## EXERCISE DIRECTIONS:
The listing below holds a line with "You are a GUI" and a line with "Task: Stop the app with red square". Reproduce those two lines exactly, plus everything between them.

## RECORDED DATA:
- Opening Delimiter -
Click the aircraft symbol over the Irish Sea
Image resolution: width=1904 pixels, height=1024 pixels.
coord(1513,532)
- Closing Delimiter -
- Opening Delimiter -
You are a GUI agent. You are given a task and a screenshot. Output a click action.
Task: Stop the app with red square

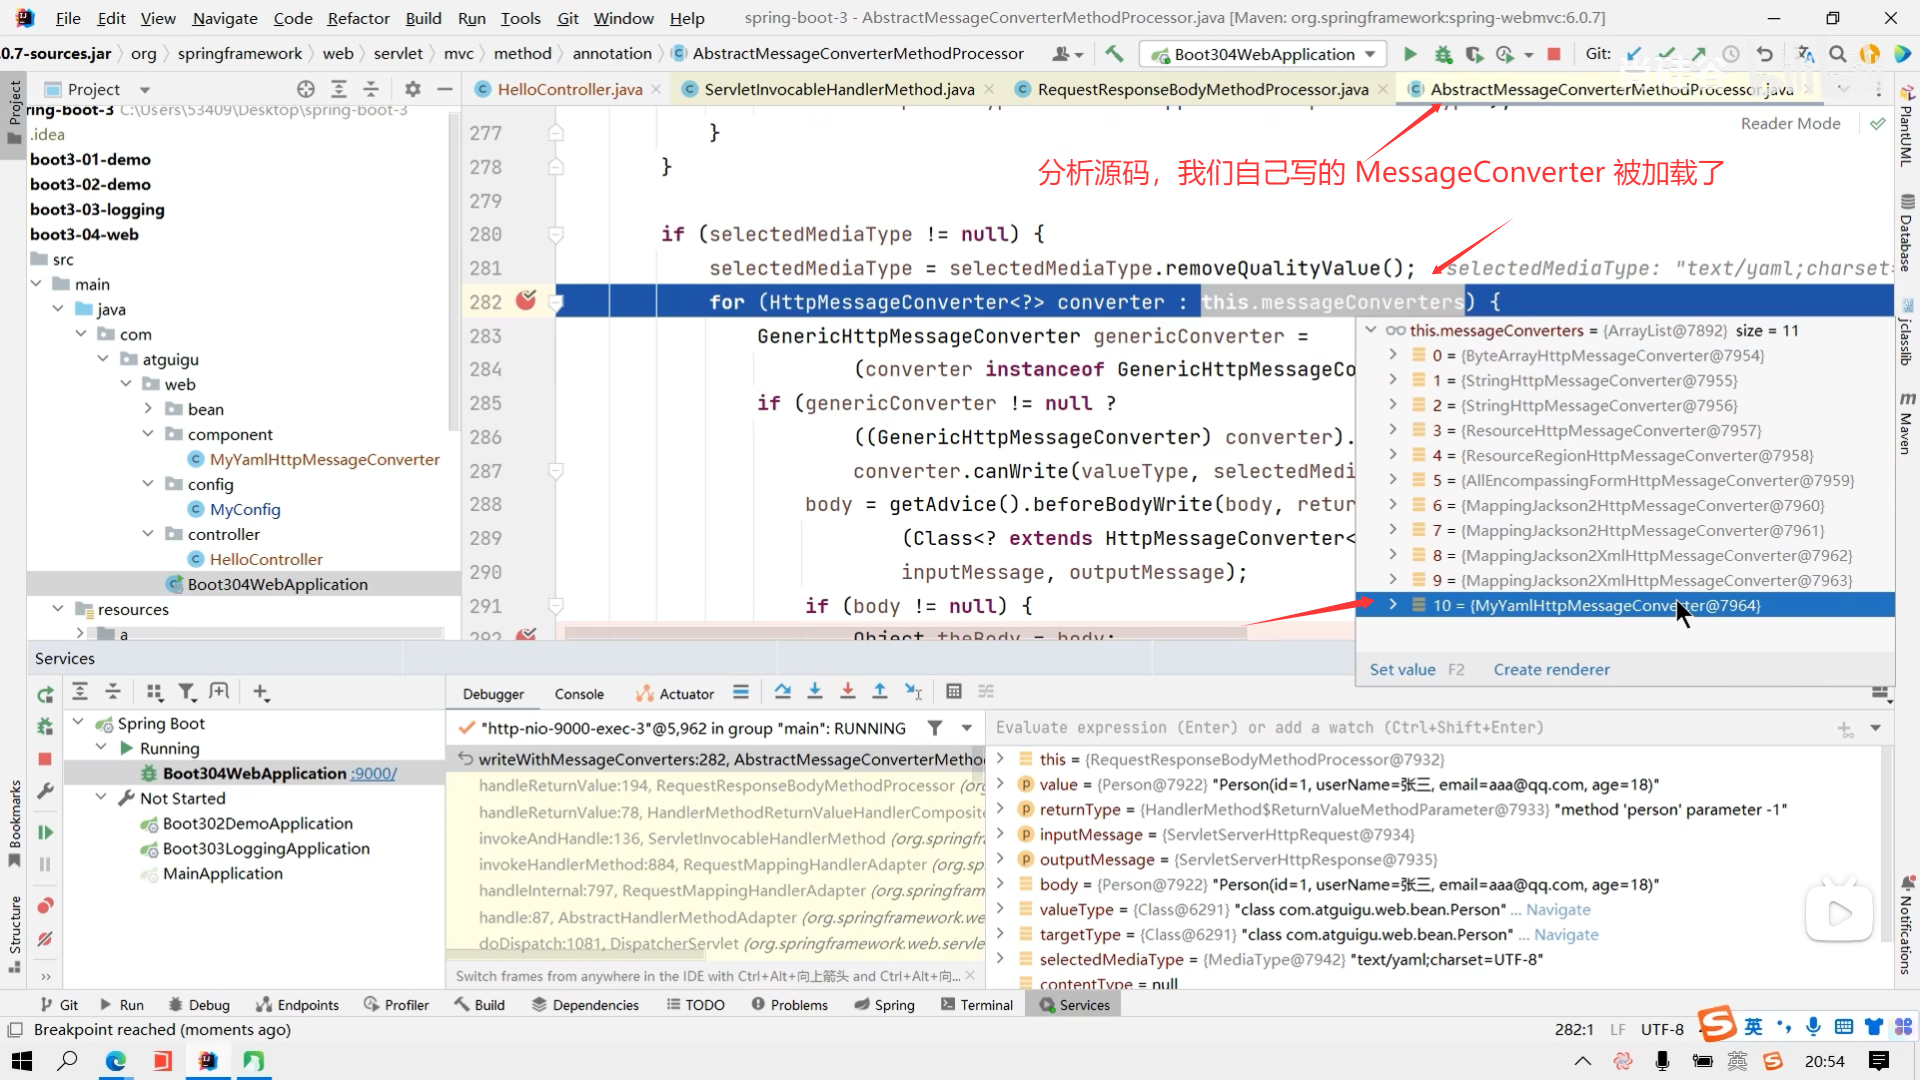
- Closing Delimiter -
## FINISHED TASK:
You are a GUI agent. You are given a task and a screenshot. Output a click action.
Task: Stop the app with red square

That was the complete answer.